*Exercise data*

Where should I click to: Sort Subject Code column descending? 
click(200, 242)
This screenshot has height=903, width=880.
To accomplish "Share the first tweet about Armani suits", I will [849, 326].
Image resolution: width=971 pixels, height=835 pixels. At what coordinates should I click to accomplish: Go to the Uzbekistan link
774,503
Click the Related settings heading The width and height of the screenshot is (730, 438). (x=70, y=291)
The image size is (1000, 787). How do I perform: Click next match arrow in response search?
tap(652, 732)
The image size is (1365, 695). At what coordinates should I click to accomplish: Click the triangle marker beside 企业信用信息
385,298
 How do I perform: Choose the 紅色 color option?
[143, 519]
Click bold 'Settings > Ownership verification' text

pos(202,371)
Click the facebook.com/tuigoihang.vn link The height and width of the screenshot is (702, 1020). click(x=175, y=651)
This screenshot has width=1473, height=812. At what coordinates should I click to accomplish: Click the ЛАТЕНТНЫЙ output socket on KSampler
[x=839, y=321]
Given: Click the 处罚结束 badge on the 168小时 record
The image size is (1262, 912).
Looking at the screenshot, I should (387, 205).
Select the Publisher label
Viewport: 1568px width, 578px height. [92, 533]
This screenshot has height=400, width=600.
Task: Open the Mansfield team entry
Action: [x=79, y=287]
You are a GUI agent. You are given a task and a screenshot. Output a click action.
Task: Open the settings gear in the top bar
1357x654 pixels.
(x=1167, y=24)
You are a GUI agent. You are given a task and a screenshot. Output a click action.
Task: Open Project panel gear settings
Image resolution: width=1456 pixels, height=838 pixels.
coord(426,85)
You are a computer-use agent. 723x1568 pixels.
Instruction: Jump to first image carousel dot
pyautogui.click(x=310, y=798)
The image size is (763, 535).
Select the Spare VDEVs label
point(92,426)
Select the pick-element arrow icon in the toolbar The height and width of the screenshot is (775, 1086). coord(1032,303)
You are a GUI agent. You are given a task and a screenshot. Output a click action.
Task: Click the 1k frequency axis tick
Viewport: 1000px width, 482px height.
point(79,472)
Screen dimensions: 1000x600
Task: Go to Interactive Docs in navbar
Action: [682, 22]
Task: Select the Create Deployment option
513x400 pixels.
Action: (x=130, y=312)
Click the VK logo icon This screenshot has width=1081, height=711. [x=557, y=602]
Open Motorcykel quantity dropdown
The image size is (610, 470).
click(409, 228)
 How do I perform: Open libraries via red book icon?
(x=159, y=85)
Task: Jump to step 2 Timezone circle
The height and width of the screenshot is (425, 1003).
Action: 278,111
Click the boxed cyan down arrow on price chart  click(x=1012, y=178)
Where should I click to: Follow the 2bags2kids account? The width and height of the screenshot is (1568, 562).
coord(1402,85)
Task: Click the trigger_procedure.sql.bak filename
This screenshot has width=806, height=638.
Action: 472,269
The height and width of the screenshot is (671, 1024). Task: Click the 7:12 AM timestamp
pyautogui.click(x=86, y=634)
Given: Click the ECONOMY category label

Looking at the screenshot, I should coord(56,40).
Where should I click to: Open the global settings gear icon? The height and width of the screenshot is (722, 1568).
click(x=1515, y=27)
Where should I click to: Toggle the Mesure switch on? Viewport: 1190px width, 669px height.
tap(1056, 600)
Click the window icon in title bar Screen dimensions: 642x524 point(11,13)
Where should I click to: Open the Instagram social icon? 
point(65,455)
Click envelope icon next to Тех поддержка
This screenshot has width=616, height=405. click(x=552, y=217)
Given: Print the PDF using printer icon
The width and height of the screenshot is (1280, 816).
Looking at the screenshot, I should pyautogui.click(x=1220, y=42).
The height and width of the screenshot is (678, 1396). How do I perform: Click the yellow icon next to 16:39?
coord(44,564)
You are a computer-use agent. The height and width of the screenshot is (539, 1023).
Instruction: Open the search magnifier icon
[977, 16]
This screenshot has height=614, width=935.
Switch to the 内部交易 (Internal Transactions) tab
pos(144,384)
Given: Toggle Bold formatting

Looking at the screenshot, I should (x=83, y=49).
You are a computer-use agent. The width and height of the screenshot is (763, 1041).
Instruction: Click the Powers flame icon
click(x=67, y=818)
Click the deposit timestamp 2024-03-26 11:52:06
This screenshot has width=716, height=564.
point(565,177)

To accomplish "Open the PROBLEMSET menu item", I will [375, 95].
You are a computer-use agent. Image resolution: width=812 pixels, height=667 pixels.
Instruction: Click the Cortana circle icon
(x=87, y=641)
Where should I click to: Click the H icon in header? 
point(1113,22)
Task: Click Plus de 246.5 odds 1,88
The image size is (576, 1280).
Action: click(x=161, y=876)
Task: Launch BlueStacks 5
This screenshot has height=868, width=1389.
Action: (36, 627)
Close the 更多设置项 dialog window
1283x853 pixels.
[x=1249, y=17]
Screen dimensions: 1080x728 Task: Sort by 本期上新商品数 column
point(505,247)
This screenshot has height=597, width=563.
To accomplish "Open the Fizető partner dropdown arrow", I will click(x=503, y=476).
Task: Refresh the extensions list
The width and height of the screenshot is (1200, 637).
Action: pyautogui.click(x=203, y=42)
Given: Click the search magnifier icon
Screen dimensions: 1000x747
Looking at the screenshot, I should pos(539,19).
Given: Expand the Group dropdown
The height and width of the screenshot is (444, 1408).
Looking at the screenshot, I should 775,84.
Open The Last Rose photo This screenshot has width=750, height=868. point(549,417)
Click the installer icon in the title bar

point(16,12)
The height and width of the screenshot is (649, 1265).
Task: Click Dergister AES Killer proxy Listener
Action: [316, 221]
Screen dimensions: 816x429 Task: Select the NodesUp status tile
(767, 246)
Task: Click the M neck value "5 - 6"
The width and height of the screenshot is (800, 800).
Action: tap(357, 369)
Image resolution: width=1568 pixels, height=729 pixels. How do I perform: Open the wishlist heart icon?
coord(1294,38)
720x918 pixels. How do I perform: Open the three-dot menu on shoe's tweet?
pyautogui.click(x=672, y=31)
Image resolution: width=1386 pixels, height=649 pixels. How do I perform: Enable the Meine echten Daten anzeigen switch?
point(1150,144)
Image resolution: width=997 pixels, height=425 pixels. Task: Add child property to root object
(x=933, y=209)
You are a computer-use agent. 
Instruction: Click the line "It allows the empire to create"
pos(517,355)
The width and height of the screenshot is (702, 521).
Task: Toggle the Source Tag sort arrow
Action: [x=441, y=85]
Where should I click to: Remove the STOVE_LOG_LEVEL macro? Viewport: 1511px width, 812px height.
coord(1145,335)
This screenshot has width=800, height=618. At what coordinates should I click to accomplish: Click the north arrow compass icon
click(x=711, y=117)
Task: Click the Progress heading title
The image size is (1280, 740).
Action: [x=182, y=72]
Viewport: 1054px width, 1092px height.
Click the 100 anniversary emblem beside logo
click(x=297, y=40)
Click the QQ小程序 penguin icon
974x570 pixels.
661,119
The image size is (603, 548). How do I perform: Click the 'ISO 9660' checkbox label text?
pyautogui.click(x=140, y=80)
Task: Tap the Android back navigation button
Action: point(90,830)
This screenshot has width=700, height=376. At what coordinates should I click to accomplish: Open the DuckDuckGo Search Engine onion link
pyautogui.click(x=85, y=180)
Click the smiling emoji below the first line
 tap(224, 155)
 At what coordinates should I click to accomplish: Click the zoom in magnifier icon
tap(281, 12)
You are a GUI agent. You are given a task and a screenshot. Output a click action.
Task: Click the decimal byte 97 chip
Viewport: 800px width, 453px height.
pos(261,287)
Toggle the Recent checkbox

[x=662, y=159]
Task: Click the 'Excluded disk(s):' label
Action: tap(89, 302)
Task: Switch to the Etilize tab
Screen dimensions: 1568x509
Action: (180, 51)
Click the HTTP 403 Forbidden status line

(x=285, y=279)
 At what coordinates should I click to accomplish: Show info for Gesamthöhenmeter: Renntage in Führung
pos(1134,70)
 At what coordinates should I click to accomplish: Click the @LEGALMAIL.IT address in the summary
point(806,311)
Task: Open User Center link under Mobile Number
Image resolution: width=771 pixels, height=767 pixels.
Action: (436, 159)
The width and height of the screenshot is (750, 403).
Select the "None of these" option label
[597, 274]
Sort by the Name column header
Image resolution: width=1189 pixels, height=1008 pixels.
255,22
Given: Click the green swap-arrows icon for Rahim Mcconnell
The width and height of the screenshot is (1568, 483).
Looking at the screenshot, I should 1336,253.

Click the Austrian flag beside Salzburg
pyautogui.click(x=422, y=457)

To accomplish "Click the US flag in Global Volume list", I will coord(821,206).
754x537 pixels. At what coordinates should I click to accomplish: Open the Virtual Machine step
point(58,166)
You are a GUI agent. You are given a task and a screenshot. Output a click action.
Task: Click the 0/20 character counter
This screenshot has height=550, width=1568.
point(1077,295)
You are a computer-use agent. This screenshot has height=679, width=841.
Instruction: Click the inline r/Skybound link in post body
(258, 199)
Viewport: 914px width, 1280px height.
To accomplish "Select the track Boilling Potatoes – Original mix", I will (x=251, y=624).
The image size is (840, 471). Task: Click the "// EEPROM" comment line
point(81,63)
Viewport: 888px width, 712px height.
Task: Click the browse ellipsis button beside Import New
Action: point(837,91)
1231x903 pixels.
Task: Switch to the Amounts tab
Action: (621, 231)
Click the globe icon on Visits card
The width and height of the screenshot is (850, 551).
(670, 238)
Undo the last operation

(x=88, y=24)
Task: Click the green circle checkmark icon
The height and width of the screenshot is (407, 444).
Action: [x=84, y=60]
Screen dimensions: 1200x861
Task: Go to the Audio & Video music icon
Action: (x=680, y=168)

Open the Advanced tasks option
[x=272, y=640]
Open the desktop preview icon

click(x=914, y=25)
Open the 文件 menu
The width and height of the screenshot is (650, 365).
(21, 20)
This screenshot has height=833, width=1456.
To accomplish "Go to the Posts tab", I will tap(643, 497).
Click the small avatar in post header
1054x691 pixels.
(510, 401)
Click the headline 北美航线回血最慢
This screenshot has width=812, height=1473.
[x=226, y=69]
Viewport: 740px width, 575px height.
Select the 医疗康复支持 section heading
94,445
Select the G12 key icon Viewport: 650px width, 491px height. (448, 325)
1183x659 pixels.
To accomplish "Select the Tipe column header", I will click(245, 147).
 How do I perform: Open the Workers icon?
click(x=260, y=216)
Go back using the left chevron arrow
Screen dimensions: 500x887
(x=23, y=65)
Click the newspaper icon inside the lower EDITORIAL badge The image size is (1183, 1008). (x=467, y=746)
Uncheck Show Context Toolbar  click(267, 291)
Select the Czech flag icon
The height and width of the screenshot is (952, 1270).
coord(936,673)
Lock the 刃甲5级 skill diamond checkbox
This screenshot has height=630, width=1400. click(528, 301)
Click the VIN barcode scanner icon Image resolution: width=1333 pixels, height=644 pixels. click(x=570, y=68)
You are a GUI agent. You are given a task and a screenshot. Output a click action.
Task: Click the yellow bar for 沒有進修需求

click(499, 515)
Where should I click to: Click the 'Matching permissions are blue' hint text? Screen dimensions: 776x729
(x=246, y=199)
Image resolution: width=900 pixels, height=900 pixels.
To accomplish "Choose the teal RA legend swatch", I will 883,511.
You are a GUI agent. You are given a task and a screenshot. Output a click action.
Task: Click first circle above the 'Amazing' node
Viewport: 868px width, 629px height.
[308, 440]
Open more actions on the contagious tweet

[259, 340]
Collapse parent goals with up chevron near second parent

*Exercise aim*
In the material above, find the line containing "Image resolution: width=1456" and the line containing "Task: Click the trigger_procedure.sql.bak", then write out exactly those two lines and every line between them, and nothing more.

*Exercise solution*
Image resolution: width=1456 pixels, height=838 pixels.
coord(426,85)
You are a computer-use agent. 723x1568 pixels.
Instruction: Jump to first image carousel dot
pyautogui.click(x=310, y=798)
The image size is (763, 535).
Select the Spare VDEVs label
point(92,426)
Select the pick-element arrow icon in the toolbar The height and width of the screenshot is (775, 1086). coord(1032,303)
You are a GUI agent. You are given a task and a screenshot. Output a click action.
Task: Click the 1k frequency axis tick
Viewport: 1000px width, 482px height.
point(79,472)
Screen dimensions: 1000x600
Task: Go to Interactive Docs in navbar
Action: [682, 22]
Task: Select the Create Deployment option
513x400 pixels.
Action: (x=130, y=312)
Click the VK logo icon This screenshot has width=1081, height=711. [x=557, y=602]
Open Motorcykel quantity dropdown
The image size is (610, 470).
click(409, 228)
 How do I perform: Open libraries via red book icon?
(x=159, y=85)
Task: Jump to step 2 Timezone circle
The height and width of the screenshot is (425, 1003).
Action: 278,111
Click the boxed cyan down arrow on price chart  click(x=1012, y=178)
Where should I click to: Follow the 2bags2kids account? The width and height of the screenshot is (1568, 562).
coord(1402,85)
Task: Click the trigger_procedure.sql.bak filename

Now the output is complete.